Beteiligte Institutionen und Förderung:
An der Studie waren neben dem Institut für Physiologie I auch die Kliniken für Neurologie und Epileptologie des Universitätsklinikums Bonn beteiligt. Zu den Partnern zählen zudem das Forschungszentrum Jülich, die Universitäten Münster, Freiburg, Göttingen und Köln sowie in Polen die Universität Gdańsk und in Japan die Universität Tsukuba. Die Studie wurde von der Deutschen Forschungsgemeinschaft (DFG) gefördert, unter anderem im Rahmen der Forschergruppe „Zelluläre Schutzmechanismen gegen mechanischen Stress“.
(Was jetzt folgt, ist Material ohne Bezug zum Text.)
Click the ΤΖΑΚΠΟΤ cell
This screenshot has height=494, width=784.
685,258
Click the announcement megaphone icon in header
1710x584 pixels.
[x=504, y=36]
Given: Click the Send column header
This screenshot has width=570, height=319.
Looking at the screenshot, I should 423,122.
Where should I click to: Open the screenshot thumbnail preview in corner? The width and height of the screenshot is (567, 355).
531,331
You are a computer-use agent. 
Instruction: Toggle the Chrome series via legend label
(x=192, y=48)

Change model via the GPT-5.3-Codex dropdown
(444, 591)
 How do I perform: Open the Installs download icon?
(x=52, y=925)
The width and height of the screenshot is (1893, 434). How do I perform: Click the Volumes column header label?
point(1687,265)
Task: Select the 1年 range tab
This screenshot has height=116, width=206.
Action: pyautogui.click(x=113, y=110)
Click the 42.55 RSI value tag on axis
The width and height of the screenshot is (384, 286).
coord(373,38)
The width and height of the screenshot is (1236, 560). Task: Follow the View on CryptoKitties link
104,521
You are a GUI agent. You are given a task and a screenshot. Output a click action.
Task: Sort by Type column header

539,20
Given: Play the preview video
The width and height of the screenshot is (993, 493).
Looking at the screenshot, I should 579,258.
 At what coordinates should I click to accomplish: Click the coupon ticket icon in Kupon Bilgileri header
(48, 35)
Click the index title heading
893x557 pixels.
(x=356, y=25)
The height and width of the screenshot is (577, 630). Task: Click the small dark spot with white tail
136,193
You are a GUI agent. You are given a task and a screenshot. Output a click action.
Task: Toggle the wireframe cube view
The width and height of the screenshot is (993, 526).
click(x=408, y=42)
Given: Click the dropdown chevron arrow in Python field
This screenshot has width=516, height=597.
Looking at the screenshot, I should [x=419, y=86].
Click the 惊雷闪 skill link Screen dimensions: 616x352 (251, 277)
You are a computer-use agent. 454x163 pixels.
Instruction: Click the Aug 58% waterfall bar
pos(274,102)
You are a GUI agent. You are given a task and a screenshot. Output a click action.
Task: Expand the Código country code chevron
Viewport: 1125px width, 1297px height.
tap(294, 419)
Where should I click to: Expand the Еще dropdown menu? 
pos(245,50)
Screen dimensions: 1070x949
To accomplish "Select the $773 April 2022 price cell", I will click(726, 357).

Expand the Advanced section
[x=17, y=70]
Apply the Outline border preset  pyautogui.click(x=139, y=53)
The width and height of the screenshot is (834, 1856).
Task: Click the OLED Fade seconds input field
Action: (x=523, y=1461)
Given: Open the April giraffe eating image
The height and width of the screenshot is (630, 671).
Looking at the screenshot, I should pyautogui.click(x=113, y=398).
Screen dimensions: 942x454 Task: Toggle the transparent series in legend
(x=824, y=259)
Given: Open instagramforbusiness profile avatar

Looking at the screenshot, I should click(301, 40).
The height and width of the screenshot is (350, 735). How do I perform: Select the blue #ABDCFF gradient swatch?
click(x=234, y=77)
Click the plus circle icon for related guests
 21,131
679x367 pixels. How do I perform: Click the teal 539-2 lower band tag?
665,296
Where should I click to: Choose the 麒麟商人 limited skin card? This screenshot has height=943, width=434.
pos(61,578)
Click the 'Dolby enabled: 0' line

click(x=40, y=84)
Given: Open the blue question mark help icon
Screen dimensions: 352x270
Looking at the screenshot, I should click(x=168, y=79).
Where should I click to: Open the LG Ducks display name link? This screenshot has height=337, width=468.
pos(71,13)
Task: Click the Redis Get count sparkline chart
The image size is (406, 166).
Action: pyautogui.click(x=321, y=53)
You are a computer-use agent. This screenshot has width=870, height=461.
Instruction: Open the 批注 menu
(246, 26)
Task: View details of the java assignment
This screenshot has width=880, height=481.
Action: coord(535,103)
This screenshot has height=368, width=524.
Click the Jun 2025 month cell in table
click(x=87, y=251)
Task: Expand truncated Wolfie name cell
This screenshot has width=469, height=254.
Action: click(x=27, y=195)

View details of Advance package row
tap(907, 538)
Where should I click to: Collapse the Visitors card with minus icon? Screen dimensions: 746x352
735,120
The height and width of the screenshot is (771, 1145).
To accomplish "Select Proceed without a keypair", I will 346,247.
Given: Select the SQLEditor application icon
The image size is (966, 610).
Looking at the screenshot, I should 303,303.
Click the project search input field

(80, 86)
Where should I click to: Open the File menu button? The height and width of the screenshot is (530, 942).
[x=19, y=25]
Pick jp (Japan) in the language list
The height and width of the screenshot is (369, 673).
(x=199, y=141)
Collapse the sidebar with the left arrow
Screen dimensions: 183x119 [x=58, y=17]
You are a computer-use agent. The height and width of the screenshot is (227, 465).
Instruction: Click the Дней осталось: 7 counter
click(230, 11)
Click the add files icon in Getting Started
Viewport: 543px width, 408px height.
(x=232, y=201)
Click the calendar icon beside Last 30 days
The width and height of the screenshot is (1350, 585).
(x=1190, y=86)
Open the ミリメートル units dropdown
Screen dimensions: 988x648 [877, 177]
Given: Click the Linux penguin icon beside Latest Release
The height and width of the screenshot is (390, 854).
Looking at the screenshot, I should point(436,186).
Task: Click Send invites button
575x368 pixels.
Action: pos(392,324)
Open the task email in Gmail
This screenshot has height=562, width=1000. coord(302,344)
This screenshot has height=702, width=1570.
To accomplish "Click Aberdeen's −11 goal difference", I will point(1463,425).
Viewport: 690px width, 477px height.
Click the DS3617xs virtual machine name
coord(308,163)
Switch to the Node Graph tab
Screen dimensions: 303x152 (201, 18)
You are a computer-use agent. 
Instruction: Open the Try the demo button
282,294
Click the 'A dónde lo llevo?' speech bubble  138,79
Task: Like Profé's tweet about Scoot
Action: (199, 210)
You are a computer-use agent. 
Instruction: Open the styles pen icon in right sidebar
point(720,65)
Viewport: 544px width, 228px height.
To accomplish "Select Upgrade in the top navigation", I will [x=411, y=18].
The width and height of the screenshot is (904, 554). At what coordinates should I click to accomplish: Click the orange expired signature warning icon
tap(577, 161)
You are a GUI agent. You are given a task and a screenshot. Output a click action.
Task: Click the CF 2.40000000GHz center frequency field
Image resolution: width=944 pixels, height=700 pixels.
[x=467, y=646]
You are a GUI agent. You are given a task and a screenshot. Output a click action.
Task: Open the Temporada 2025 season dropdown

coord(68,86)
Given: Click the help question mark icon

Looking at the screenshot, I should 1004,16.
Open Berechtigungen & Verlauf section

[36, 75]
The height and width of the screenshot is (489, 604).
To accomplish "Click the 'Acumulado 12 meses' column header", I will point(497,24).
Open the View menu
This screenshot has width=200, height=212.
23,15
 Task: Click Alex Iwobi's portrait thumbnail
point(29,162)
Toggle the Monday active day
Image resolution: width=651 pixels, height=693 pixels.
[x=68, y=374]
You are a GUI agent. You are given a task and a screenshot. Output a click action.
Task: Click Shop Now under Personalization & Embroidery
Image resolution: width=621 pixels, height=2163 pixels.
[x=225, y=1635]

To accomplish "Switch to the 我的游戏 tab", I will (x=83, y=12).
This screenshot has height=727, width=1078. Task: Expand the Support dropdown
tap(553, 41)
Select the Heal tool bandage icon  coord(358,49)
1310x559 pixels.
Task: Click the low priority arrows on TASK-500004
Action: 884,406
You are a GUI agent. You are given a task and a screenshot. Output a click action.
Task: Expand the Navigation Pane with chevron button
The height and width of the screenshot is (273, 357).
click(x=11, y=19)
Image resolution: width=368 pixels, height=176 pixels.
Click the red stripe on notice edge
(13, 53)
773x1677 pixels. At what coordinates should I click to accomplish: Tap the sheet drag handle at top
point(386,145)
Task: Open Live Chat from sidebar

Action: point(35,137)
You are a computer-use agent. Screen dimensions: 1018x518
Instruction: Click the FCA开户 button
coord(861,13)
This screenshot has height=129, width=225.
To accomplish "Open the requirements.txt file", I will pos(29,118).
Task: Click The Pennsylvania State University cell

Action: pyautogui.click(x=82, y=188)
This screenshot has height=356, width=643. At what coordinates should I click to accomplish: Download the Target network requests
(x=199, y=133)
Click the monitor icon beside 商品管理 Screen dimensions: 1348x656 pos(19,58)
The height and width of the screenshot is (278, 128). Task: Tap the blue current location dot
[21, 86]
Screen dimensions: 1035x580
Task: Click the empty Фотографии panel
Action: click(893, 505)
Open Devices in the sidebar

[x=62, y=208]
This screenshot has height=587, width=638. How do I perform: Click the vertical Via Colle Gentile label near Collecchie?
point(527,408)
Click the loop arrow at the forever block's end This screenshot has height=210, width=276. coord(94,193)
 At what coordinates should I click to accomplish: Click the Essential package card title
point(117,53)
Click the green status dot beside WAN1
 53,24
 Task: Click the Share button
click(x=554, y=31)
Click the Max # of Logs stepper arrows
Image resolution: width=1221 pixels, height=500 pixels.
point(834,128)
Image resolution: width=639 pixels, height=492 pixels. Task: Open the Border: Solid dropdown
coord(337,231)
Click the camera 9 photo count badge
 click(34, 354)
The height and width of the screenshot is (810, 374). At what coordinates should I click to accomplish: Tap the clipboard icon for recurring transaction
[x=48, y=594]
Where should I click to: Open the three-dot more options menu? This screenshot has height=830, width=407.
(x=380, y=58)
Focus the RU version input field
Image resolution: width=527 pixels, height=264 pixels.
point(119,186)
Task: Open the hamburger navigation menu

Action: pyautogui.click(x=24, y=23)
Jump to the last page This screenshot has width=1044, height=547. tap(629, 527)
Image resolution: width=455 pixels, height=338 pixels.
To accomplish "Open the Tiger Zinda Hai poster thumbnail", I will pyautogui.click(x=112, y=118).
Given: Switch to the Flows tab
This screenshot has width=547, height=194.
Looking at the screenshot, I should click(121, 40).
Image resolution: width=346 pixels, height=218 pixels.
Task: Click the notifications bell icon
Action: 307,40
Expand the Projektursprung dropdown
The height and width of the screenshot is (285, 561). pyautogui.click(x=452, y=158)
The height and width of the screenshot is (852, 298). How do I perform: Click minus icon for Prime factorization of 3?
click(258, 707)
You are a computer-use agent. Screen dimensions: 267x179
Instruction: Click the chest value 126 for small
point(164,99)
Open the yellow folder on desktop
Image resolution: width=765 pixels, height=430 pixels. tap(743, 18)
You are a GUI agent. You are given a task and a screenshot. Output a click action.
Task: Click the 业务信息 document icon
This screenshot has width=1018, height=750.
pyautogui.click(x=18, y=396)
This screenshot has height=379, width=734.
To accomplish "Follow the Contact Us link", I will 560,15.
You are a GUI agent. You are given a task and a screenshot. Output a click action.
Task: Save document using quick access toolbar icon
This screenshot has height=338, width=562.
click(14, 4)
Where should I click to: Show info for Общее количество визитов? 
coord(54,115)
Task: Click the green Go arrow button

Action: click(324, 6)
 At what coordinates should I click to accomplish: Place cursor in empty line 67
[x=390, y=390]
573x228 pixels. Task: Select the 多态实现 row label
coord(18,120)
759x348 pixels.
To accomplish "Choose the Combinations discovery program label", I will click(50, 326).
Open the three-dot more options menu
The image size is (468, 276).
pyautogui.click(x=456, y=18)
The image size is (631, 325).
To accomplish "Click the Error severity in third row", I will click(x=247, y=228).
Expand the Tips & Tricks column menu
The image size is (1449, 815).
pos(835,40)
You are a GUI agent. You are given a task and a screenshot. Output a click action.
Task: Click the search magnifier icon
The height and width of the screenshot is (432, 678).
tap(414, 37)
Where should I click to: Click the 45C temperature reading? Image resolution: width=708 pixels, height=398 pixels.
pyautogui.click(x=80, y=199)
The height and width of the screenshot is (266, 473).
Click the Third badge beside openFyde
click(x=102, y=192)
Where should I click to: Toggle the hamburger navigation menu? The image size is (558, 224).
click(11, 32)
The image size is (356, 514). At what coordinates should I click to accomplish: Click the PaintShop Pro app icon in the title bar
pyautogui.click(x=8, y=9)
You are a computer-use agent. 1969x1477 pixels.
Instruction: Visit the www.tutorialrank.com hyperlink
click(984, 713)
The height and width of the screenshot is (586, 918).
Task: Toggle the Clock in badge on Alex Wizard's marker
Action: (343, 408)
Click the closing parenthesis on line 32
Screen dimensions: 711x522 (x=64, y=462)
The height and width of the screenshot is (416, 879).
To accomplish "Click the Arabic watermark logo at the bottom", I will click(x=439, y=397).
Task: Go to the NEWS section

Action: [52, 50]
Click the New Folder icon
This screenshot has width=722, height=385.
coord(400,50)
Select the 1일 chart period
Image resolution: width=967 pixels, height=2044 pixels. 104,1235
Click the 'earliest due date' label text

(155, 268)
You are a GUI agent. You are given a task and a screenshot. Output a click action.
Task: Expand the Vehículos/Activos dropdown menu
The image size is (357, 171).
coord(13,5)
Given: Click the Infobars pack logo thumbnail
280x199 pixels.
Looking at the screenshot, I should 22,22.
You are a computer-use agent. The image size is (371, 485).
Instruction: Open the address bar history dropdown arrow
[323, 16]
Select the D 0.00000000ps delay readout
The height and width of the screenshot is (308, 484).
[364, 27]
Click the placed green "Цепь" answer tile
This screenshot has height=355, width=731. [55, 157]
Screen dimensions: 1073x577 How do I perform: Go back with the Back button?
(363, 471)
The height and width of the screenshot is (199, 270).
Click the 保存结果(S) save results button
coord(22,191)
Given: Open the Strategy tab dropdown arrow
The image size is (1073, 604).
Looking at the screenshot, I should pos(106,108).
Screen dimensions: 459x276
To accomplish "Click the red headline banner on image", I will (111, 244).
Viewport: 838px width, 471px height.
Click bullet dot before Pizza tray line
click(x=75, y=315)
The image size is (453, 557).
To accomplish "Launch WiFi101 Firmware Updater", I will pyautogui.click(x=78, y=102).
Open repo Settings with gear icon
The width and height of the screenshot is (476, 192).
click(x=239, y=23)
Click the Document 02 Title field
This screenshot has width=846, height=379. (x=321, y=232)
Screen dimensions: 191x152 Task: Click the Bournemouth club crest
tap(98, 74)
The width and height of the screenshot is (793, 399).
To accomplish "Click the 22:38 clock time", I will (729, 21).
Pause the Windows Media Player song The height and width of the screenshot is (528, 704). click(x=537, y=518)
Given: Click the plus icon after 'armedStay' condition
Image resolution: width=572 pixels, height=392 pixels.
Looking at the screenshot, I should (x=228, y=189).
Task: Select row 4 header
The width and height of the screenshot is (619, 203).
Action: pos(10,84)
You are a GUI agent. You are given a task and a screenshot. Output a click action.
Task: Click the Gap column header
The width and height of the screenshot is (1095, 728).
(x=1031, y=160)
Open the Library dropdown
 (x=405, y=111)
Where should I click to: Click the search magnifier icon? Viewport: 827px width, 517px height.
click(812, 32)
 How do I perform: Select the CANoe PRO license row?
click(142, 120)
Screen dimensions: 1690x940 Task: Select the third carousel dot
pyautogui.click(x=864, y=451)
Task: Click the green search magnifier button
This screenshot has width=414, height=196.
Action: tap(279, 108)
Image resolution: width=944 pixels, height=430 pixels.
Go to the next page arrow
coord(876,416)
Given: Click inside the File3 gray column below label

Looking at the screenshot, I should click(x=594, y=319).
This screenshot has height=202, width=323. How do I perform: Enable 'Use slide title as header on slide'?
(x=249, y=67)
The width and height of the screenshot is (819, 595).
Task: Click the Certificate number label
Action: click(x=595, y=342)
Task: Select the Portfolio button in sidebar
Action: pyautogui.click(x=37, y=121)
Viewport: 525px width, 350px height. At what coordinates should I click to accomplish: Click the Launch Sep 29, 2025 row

Kerstin Filippi et al.: Blockage of autophagy causes severe skeletal muscle disruption in a mouse model for myofibrillar myopathy; Nature Communications; DOI: 10.1038/s41467-026-71749-6
Angehängte Dokumente
  • Gehemmtes Zellrecycling führt zu Muskelschwäche:(v. li) Kerstin Filippi und PD Dr. Michael Hesse entschlüsseln einen wesentlichen Mechanismus der seltenen genetischen Muskelerkrankung, der Myofibrilläre Myopathie Typ 6.
  • Skelettmuskeln einer gesunden (oben links) und einer kranken Maus (oben rechts). Die Muskeln der kranken Maus sind deutlich kleiner und weisen geschädigte Sarkomere (unten rechts, rot), sowie BAG3_P209L-Ablagerungen (unten rechts, grün) auf, die zu einer verminderten Kraftentwicklung führen.
  • Nach einer experimentellen Therapie, die die Menge des krankmachenden BAG3-Proteins vermindert, zeigen sich deutlich weniger Schäden (Sternchen) und Entzündungszellen (weiße Dreiecke) in der Skelettmuskulatur der behandelten Mäuse (rechts, hBAG3 shRNA) im Vergleich zu den Kontrollen (links, scrambled shRNA). Hämatoxylin-Eosin-Färbung von histologischen Schnitten von Skelettmuskelbiopsien.